Who should not get FluMist Quadrivalent?

  • have a severe allergy to eggs, gentamicin, gelatin, or arginine
  • have ever had a life-threatening reaction to influenza vaccinations
  • are 2 through 17 years old and take aspirin or medicines containing aspirin. Children or adolescents should not be given aspirin for 4 weeks after getting FluMist or FluMist Quadrivalent unless your healthcare provider tells you otherwise.

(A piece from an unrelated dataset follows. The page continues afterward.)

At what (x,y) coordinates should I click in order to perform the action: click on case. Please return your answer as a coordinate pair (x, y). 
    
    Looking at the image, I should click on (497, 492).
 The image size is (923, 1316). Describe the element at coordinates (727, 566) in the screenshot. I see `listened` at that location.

Children under 2 years old have an increased risk of wheezing (difficulty with breathing) after getting FluMist Quadrivalent.

Who may not be able to get FluMist Quadrivalent?

  • are currently wheezing
  • have a history of wheezing if under 5 years old
  • have had Guillain-Barré syndrome
  • have a weakened immune system or live with someone who has a severely weakened immune system

How is FluMist Quadrivalent given?

  •  FluMist Quadrivalent is a liquid that is sprayed into the nose.
  • You can breathe normally while getting FluMist Quadrivalent. There is no need to inhale or “sniff” it.
  • People 9 years of age and older need one dose of FluMist Quadrivalent each year.
  • Children 2 through 8 years old may need 2 doses of FluMist Quadrivalent if they have not been vaccinated against influenza before. Your healthcare provider will decide if your child needs to come back for a second dose.